Know the Implied Costs
There are certain costs that are “implied” when it comes to buying a home. These can be one-time costs, as well as monthly. Some of the implied costs of purchasing a home include:
• Inspection Fees: Prior to purchasing a home, you will need to have the property inspected for safety. While this may add to the cost, it typically works out in the buyer’s favor. This is because any safety issues must be fixed at the cost of the seller. If the seller does not do the repairs, that amount can be deducted from the selling price of the home. The price of a home inspection varies based on square footage and can be between $200-$400 dollars.
• Appraisal Fees: During an appraisal, the value of the property will be inspected to determine its market value. This is a very important step in your home buying process, because the seller may be overestimating the value of the home. If the appraisal comes in lower than the listing price for the home, you may have negotiating power. Appraisals can cost $300 and up, depending on the size of the home.

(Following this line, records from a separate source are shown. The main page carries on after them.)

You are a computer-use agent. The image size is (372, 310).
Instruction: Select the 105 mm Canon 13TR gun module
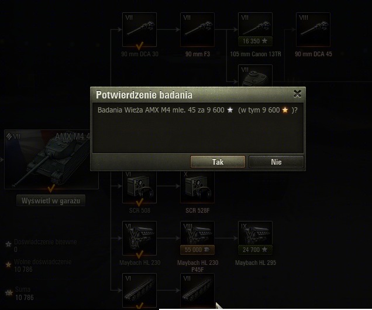(255, 30)
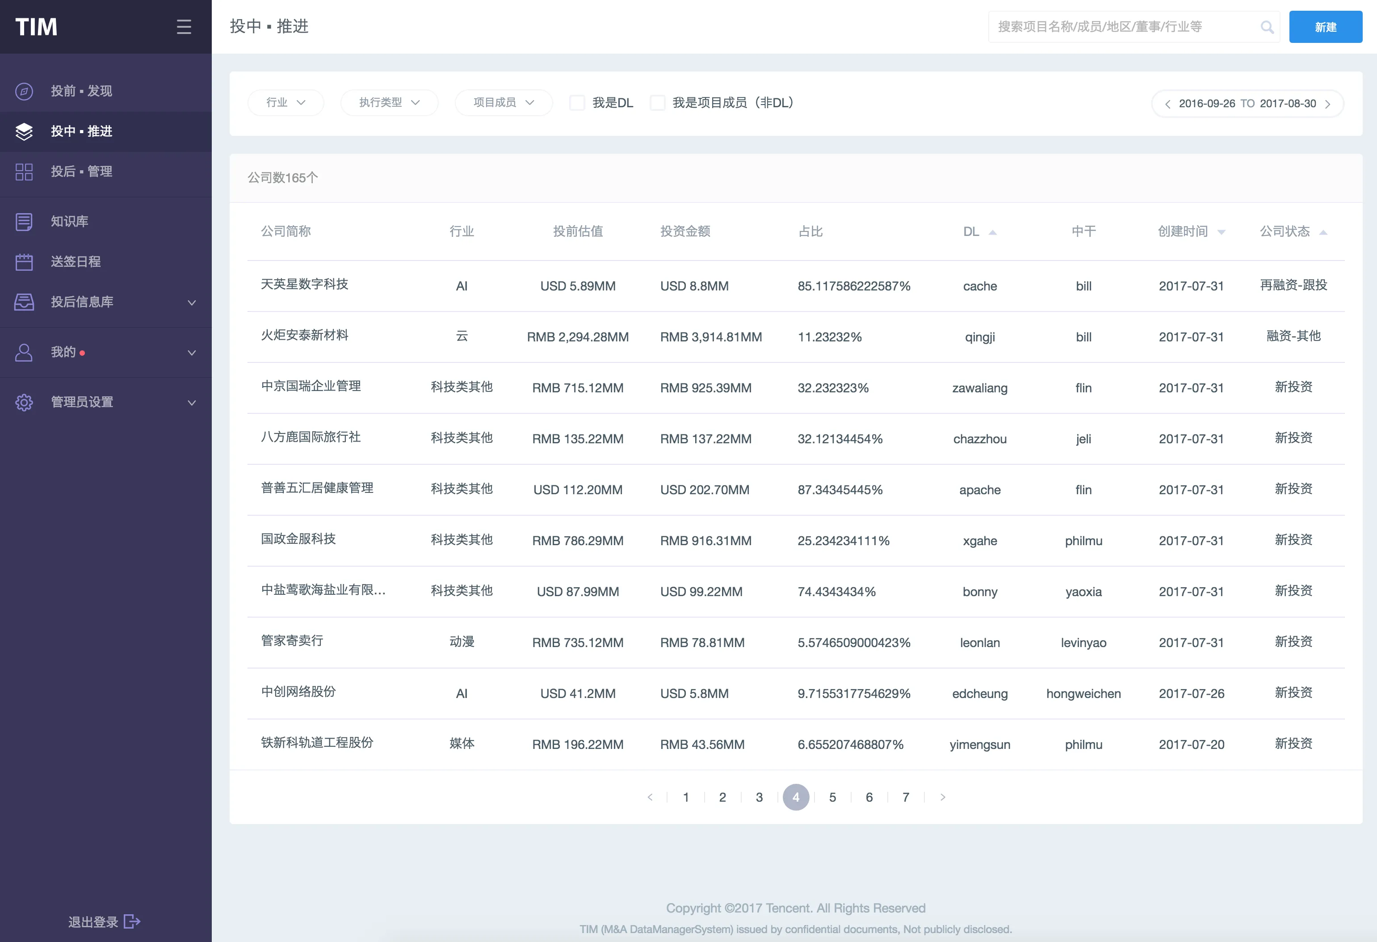Open the 执行类型 filter dropdown
The image size is (1377, 942).
pos(389,102)
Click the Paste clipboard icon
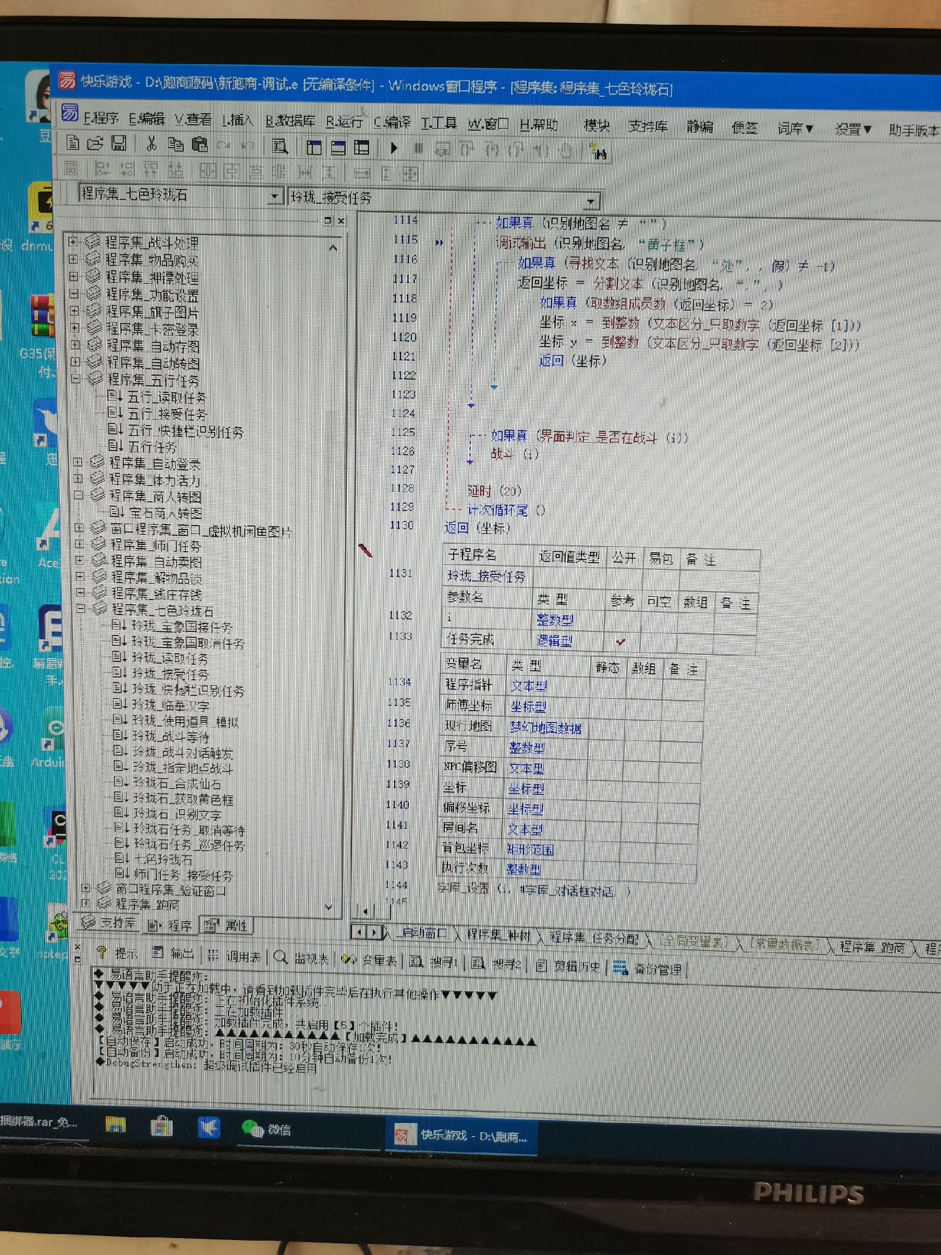 point(199,145)
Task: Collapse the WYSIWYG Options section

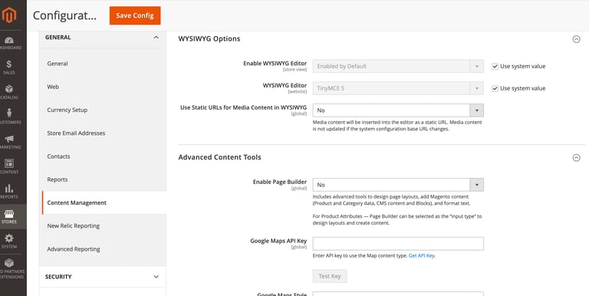Action: [576, 39]
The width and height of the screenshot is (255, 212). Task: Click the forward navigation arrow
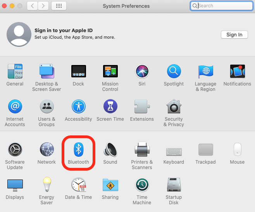(43, 6)
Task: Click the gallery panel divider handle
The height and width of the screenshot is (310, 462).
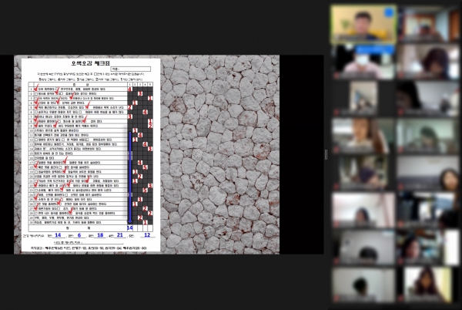Action: pos(326,154)
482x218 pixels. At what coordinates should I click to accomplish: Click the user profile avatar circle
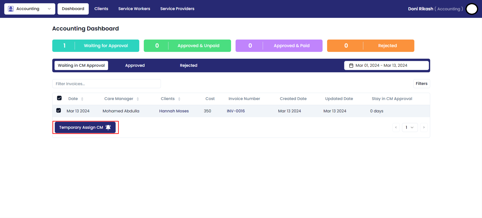click(472, 9)
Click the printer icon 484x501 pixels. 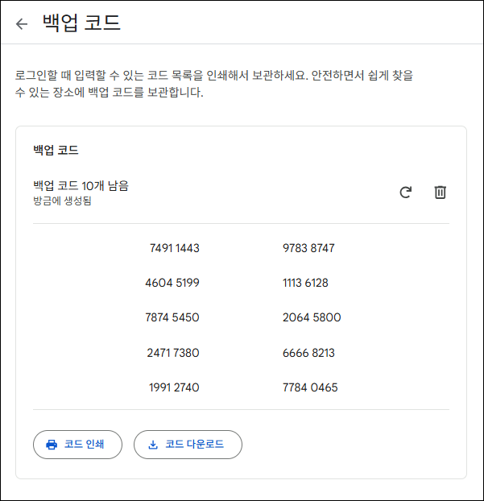[52, 445]
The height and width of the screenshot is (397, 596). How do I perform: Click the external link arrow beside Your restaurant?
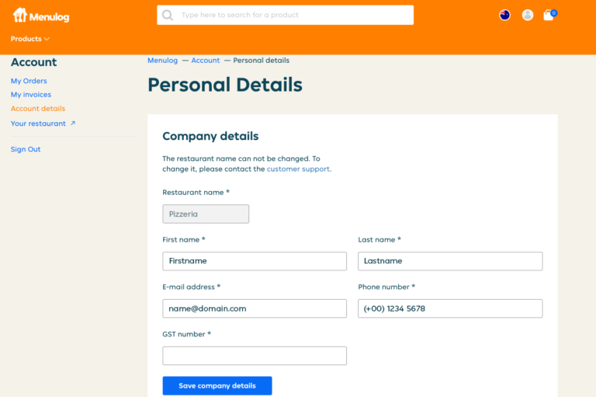73,124
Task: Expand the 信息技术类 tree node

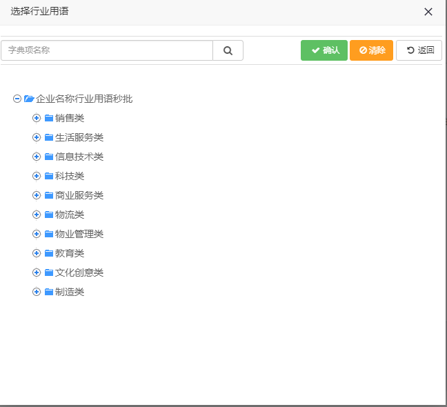Action: point(37,157)
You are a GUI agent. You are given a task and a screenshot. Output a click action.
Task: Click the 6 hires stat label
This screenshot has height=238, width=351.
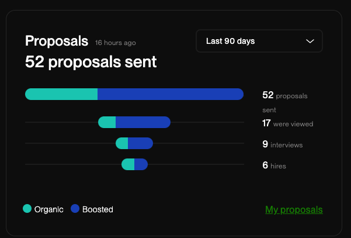coord(274,165)
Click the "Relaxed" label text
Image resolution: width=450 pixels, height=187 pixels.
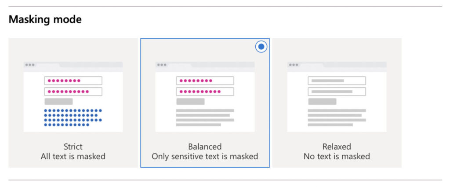click(337, 147)
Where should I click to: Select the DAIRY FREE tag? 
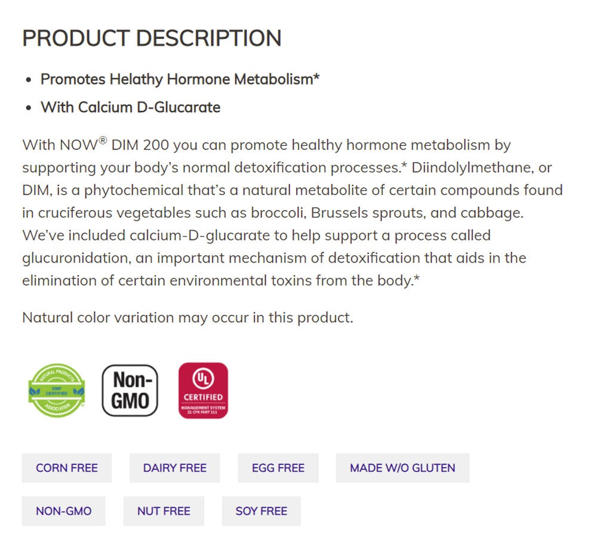[x=174, y=468]
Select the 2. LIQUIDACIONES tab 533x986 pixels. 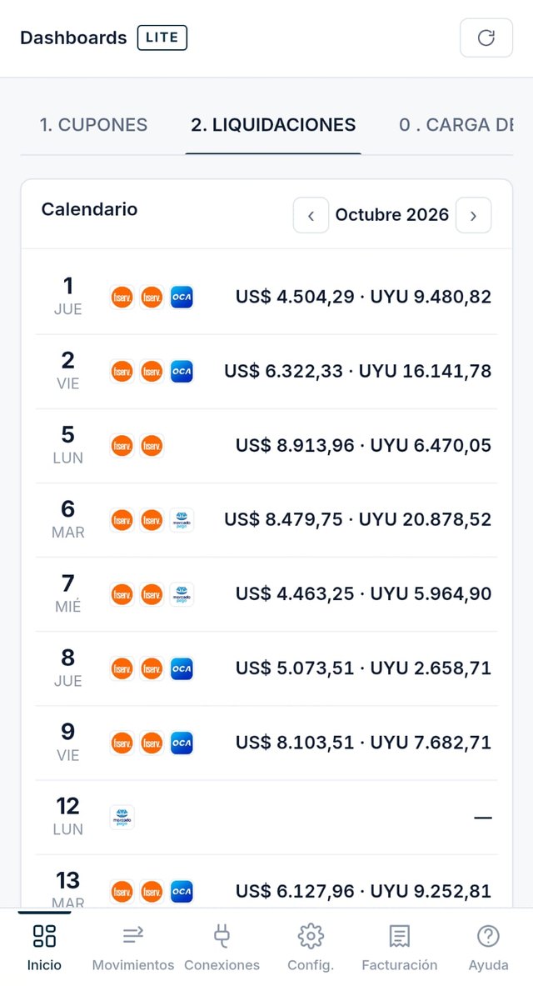coord(273,124)
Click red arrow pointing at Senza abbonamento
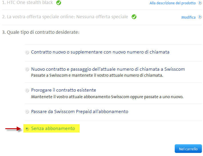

• Title/Deed Transfer Fees: When a property is sold from one person to another, there are plenty of legal documents that accompany that process. The title or deed of your home will need to be transferred into your name, processed, and filed with the county records office. This is unavoidable and can cost an additional $250 plus filing fees.
• HOA fees: The HOA- or Home Owners Association- is an association that helps real estate agents sell and market homes. If the property you’re buying has an HOA, then it will come with an HOA fee. This fee can range from $200-300 a month.
• Home Owners Insurance, Mortgage Insurance, and Property Tax: Homeowners insurance is much like any other type of insurance- its there to protect you if something happens to your home. You must carry homeowner’s insurance by law and can expect to pay an estimated $35 per $100,000 value of your house. Mortgage insurance is required by anyone who puts less than 20% down payment on a home and is there to protect the lender if you fall behind on payments. The cost of Mortgage Insurance is about .5%-1% of your total loan. Property Tax is a tax you pay based on the value of your home. Property tax typically cost about .75%-1.5% of your homes total value.
While it may feel overwhelming, it pays to do your homework when it comes to buying a home. It is an expensive process and a serious investment, and the last thing you want is to agree to a bad deal because you didn’t know better. Making a list of questions for your real estate agent and lender is a great start, and don’t hesitate to ask for clarification if something comes up that you don’t understand. You’ll want to feel secure in your finances so that you can start making memories in your new home.